REQUIREMENT: Arrange as a numbered list the lines of the rows below, beginning at the line that has "321x225 pixels. Task: Click" and stopping after the line that has "click(x=369, y=18)". Leave out blank lines.

[Word and element locating data]
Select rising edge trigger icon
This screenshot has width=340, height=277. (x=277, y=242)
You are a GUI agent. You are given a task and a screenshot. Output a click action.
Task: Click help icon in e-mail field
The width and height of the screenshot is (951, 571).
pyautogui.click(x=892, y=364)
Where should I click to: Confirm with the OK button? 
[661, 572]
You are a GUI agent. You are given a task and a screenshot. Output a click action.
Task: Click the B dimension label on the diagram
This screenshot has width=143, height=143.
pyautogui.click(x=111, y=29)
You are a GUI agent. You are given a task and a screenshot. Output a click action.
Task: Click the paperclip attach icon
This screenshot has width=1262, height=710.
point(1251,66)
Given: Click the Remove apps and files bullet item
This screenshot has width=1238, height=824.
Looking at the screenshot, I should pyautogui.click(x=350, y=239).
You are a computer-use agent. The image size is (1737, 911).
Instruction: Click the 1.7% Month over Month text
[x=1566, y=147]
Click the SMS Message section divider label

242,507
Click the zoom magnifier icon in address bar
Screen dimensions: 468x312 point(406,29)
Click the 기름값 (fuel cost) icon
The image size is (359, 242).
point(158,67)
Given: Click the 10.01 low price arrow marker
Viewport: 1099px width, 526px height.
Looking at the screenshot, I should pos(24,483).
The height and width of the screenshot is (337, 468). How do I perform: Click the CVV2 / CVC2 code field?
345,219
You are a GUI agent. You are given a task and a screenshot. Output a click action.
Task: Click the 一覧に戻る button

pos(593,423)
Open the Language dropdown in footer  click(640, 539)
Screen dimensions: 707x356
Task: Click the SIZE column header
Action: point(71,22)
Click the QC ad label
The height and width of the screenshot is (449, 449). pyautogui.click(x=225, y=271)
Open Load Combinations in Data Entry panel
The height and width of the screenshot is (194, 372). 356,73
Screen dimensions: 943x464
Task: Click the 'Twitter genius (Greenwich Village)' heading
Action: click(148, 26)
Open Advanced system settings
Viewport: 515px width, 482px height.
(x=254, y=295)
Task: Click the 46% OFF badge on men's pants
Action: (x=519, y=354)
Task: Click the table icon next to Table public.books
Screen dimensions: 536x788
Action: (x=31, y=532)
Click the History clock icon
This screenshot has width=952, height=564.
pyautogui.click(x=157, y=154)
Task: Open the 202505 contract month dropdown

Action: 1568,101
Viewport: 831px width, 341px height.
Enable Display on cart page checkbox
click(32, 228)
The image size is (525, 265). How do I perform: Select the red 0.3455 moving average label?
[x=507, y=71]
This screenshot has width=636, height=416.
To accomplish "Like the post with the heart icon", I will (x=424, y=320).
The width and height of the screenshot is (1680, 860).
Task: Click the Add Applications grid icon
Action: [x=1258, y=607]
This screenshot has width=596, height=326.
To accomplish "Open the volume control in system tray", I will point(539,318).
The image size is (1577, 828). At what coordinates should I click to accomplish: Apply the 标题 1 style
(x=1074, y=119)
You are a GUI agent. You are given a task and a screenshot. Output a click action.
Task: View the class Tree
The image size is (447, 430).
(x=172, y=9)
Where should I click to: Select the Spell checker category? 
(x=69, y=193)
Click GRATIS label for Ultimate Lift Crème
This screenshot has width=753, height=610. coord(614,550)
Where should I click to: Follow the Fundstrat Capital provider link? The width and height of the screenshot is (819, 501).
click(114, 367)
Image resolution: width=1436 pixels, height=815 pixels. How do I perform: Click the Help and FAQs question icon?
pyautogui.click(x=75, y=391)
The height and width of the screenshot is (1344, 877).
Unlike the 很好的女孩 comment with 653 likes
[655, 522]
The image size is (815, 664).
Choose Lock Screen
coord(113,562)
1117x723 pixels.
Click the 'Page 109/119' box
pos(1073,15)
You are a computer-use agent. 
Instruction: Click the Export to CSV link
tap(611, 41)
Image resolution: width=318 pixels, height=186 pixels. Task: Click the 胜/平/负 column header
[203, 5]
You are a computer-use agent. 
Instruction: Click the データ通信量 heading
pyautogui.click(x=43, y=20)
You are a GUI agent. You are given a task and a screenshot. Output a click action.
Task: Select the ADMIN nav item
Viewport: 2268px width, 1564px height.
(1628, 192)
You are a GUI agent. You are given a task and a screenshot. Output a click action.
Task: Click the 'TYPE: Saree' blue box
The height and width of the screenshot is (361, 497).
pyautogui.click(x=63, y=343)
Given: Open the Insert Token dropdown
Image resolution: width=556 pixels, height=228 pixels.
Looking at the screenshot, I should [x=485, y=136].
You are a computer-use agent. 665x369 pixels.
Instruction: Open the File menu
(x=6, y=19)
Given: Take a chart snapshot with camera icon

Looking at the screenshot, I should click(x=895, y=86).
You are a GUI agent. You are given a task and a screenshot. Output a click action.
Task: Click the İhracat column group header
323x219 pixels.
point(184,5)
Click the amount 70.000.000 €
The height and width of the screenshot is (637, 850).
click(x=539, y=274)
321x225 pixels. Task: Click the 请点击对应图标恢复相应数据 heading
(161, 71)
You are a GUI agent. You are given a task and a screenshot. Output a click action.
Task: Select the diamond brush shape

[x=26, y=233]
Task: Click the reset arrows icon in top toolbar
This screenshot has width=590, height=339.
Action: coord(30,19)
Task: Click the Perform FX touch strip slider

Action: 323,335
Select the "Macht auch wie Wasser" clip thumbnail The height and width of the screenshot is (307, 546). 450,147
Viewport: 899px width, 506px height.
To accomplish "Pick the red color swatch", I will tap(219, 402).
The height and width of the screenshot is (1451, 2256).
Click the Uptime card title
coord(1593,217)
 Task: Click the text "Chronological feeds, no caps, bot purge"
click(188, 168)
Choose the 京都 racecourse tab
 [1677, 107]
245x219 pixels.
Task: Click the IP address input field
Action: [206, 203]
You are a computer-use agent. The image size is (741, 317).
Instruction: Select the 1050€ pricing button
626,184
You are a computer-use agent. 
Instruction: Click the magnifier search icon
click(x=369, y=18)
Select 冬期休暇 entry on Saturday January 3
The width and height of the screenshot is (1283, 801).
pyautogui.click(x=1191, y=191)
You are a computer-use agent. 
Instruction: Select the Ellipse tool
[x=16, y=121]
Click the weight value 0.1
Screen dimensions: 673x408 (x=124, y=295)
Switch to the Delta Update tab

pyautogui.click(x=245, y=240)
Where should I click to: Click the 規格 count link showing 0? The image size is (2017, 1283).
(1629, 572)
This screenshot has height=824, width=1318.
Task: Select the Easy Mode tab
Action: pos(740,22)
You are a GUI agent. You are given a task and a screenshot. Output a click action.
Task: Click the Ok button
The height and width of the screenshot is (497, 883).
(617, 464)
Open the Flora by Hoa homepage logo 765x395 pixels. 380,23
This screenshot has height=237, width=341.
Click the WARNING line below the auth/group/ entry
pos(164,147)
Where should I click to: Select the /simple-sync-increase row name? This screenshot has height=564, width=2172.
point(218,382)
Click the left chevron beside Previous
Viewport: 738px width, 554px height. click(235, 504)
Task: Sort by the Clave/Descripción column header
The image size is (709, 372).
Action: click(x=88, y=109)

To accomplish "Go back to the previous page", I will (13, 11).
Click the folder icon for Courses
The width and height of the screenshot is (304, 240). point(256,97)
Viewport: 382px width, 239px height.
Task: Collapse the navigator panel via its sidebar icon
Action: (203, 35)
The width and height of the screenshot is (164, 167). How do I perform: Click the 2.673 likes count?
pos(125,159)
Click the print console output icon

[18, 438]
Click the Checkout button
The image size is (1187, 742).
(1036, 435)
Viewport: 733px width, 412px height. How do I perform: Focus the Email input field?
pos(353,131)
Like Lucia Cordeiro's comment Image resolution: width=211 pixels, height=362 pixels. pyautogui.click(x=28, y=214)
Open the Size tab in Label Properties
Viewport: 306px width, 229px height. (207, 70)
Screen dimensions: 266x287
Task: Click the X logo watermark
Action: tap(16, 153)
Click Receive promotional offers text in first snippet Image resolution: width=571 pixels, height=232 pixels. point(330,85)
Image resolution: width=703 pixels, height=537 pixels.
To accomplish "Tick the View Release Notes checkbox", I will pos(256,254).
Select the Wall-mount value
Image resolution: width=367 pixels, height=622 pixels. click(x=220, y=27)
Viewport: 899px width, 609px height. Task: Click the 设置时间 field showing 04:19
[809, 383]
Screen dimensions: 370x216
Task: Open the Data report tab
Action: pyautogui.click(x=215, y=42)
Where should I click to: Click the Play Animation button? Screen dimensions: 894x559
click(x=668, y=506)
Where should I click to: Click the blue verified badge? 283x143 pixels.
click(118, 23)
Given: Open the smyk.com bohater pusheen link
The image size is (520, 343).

ANSWER TO THE TASK:
1. 321x225 pixels. Task: Click the 请点击对应图标恢复相应数据 heading
2. (161, 71)
3. You are a GUI agent. You are given a task and a screenshot. Output a click action.
4. Task: Select the diamond brush shape
5. [x=26, y=233]
6. Task: Click the reset arrows icon in top toolbar
7. This screenshot has width=590, height=339.
8. Action: coord(30,19)
9. Task: Click the Perform FX touch strip slider
10. Action: 323,335
11. Select the "Macht auch wie Wasser" clip thumbnail The height and width of the screenshot is (307, 546). 450,147
12. Viewport: 899px width, 506px height.
13. To accomplish "Pick the red color swatch", I will tap(219, 402).
14. The height and width of the screenshot is (1451, 2256).
15. Click the Uptime card title
16. coord(1593,217)
17.  Task: Click the text "Chronological feeds, no caps, bot purge"
18. click(188, 168)
19. Choose the 京都 racecourse tab
20.  [1677, 107]
21. 245x219 pixels.
22. Task: Click the IP address input field
23. Action: [206, 203]
24. You are a computer-use agent. The image size is (741, 317).
25. Instruction: Select the 1050€ pricing button
26. 626,184
27. You are a computer-use agent. 
28. Instruction: Click the magnifier search icon
29. click(x=369, y=18)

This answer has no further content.